Come Saturday night, researchers tasked with better preparing our planet for possible impending doom take a breather, put on their fancy dress clothes and groove to ABBA.
Among the regulars: Danish scientist Dorthe Dahl-Jensen, who’s made this glacial island her workplace every summer for 40 years. She loves how the snow and overcast sky merge without horizon—“like a white desert,” she says.
Ten metres below the surface is where the palaeoclimatologist, and the international team she leads, spend their Sunday to Friday, exploring an entombed history.
In parkas and insulated boots, they descend through a tunnel toward an underground lab carved out of the icy snowpack. This cave-like “science trench” serves as a natural freezer for their unusual specimens: pieces of ice up to one million years old.

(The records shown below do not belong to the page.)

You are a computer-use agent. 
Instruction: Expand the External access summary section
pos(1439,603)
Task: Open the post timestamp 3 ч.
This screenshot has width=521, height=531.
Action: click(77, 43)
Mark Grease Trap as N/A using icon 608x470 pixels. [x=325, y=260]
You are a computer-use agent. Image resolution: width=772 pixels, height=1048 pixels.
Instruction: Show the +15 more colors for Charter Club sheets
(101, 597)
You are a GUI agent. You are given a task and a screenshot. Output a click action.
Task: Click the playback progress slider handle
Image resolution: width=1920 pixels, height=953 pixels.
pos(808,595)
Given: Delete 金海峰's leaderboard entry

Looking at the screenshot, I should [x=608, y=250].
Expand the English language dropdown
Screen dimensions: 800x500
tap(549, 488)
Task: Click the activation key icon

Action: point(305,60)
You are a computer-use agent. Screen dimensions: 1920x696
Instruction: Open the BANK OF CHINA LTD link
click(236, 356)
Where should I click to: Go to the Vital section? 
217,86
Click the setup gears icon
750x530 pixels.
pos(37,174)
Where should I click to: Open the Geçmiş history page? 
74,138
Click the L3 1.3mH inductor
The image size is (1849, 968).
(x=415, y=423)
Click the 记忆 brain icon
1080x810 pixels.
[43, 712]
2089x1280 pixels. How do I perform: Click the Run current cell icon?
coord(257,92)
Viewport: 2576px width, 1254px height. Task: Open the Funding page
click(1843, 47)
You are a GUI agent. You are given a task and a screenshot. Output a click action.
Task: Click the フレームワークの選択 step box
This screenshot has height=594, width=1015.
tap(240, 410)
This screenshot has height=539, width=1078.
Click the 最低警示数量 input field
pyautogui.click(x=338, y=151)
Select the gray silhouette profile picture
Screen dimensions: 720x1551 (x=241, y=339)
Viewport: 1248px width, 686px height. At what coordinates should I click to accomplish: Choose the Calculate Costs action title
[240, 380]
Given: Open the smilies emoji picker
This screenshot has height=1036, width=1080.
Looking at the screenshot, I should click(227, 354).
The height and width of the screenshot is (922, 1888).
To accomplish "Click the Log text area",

Bit by bit, year after year, the East Greenland Ice Core Project crew has drilled to bedrock—some 2,600 metres—retrieving ice cores and unlocking their cryogenic secrets. Unlike sea ice, which can break up every year, the Greenland sheet offers a unique repository, since it holds ice that has never once thawed.
Each component trapped within reveals a snapshot and narrative of life from thousands of years ago. The chloride: just how intense the sun was. The isotopes (or variants of an element): how much snow fell, how cold it got in winter, and how hot in summer. The impurities, saline and minerals: what the ocean’s currents were like, which way the wind blew and what kinds of storms hit.
When they find volcanic ash from a historic eruption, it calls for a celebratory high-five.
“You’re looking at this ice—just clear, clear ice—and you’re standing there with a bit of history in your hand. You’re the detective, and you find this ice from when Jesus was born,” says Dahl-Jensen.
By piecing together an archival record of Earth’s behaviour, she is providing data for the world’s scientists to reconstruct the conditions of the past, identify patterns, and tell us with greater confidence if our grandkids’ grandkids will grow up on a planet too inhospitable to go out for an ice-cream cone.
She’s also opening our eyes to historical, abrupt warmings that have happened not once but many, many times—they are significant shifts that no one seems to be talking about but should be, Dahl-Jensen insists. The big problem with today’s conversations about climate change is they’re far too narrow in scope, only scanning the last century of observational records, she says. What about conditions that could repeat from the last millennium and beyond? And what if natural shifts were to collide with our man-made warming?